As someone helping those who operate under the oversight of the Jersey Financial Services Commission (JFSC) and other regulators, I've seen firsthand how governance, risk, and compliance (GRC) has evolved.

What was once a yearly or quarterly (periodic) ritual, involving comprehensive risk evaluations and structured audits, now unfolds in real time, often before the morning coffee break.

"We used to schedule risk reviews like board meetings," a Comsure client recently remarked.

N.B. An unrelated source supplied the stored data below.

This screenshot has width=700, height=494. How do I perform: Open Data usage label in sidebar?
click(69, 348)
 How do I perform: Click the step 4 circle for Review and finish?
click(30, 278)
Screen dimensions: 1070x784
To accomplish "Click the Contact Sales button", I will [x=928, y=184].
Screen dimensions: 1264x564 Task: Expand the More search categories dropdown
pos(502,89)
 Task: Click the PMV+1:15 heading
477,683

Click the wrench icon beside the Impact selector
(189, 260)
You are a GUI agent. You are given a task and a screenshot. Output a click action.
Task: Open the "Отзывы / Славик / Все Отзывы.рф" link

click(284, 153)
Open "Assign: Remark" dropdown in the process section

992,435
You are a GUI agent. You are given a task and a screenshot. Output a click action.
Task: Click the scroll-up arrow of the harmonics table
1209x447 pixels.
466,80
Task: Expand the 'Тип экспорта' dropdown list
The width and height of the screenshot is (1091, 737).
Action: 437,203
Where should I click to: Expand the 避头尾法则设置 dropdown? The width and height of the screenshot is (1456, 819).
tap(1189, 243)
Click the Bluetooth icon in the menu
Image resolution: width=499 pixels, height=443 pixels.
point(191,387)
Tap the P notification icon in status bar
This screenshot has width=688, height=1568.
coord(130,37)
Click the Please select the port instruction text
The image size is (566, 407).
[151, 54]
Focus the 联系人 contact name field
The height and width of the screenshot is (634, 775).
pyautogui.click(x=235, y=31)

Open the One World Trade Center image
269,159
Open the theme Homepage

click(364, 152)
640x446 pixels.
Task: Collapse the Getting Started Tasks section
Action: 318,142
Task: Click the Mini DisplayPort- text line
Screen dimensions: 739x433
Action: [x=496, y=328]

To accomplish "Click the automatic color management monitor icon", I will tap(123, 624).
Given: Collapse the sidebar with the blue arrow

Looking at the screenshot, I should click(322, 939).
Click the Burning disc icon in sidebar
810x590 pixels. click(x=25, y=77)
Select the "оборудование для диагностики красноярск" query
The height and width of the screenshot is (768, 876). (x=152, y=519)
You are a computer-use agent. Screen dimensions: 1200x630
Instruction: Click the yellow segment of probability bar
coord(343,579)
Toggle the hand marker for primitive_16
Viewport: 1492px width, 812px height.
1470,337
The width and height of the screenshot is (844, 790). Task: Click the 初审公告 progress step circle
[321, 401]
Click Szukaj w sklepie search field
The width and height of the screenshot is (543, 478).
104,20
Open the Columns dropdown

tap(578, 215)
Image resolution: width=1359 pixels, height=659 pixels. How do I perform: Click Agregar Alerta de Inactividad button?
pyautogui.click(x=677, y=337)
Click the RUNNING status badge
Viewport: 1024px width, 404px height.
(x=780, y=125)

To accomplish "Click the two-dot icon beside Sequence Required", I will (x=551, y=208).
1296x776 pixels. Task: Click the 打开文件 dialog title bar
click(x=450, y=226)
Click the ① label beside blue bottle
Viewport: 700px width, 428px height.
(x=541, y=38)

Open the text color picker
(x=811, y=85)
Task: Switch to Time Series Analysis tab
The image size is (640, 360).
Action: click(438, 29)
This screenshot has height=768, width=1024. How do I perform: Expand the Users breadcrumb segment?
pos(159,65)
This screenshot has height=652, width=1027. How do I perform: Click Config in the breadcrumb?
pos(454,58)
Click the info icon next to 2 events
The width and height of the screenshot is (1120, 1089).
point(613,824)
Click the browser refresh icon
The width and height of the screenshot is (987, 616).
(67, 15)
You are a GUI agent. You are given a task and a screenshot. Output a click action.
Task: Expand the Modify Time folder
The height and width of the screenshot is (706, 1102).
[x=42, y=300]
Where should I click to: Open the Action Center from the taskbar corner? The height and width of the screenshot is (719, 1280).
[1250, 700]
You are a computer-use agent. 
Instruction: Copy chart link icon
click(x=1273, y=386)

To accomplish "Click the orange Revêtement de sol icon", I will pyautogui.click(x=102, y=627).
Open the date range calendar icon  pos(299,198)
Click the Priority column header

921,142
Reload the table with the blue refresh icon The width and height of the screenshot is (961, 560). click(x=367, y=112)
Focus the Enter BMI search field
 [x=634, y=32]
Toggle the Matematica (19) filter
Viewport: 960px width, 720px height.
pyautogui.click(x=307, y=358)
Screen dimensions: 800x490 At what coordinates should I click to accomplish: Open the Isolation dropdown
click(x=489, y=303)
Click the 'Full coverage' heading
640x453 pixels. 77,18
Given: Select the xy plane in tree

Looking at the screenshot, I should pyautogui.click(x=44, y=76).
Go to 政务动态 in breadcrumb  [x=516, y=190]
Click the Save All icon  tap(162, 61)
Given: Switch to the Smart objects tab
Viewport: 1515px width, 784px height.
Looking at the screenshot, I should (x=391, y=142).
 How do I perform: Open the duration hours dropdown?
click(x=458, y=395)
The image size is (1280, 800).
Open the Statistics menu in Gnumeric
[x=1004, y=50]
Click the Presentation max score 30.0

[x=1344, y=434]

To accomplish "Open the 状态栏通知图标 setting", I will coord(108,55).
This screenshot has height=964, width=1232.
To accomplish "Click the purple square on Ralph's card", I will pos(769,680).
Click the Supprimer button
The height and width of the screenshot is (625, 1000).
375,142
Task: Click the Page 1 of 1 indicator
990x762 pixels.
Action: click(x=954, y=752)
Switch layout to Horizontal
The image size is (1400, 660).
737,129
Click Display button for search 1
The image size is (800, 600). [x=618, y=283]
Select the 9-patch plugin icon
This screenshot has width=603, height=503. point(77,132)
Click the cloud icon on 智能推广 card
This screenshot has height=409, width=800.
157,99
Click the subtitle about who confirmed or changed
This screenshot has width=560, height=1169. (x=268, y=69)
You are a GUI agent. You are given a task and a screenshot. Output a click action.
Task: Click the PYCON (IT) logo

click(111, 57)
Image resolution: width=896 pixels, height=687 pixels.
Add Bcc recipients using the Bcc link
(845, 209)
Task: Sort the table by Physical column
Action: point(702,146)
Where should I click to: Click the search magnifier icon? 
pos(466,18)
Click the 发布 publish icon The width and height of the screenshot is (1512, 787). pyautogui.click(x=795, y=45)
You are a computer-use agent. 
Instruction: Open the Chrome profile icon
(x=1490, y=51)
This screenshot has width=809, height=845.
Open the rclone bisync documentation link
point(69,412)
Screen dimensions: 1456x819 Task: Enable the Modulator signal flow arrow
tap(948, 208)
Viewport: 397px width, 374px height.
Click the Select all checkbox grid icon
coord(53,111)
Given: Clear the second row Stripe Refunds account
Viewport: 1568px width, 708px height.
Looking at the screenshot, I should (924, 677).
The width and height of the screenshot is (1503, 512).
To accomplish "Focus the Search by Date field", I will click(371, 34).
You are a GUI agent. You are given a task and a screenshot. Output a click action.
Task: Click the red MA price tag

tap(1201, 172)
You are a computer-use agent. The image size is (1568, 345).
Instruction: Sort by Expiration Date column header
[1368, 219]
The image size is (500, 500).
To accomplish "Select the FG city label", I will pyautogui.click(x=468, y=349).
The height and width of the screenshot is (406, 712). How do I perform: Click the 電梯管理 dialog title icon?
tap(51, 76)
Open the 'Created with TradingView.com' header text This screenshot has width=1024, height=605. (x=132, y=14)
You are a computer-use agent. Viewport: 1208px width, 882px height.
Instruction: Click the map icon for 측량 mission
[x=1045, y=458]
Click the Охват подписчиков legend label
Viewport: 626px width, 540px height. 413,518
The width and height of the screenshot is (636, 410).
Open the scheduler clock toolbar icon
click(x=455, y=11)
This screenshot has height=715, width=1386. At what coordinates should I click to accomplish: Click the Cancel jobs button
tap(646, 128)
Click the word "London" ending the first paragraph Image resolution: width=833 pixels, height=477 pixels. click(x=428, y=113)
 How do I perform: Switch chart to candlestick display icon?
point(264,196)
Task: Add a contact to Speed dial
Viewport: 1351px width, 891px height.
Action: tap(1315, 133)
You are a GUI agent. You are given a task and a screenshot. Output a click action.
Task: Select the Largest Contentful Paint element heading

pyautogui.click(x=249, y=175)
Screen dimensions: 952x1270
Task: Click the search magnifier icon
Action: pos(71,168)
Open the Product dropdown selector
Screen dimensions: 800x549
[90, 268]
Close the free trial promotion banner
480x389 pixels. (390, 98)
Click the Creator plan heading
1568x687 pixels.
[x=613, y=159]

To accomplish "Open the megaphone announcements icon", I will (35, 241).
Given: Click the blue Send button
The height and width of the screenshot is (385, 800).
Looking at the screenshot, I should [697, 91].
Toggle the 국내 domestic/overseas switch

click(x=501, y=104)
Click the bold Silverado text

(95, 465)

"Now, they're part of the daily grind." It's barely 9:30 a.m. in Saint Helier, and the inquiries are already piling up:

  • A department head is pushing to engage an outsourcing service provider. Does this trigger a full JFSC-compliant risk assessment?
  • The tech team spots a potential vulnerability in our systems, but quantifying its impact isn't straightforward.
  • Our auditors in the annual audit are demanding proof that a key customer risk procedure was not only documented but actively implemented across operations.

These aren't rare events anymore; they're the norm.

In Jersey's tightly regulated financial landscape, GRC has transitioned from periodic exercises to ongoing dialogues.

Yet, many firms here are still adapting to this accelerated reality, especially with the JFSC's emphasis on proactive risk management and continuous compliance monitoring.

Breaking Free from Traditional GRC Cycles

Historically, GRC in regulated entities followed a steady cadence:

  • Yearly JFSC-mandated risk appraisals,
  • Routine internal audits, and
  • Periodic board updates.

This structure allowed ample time for data gathering, report refinement, and alignment. But that buffer has largely vanished.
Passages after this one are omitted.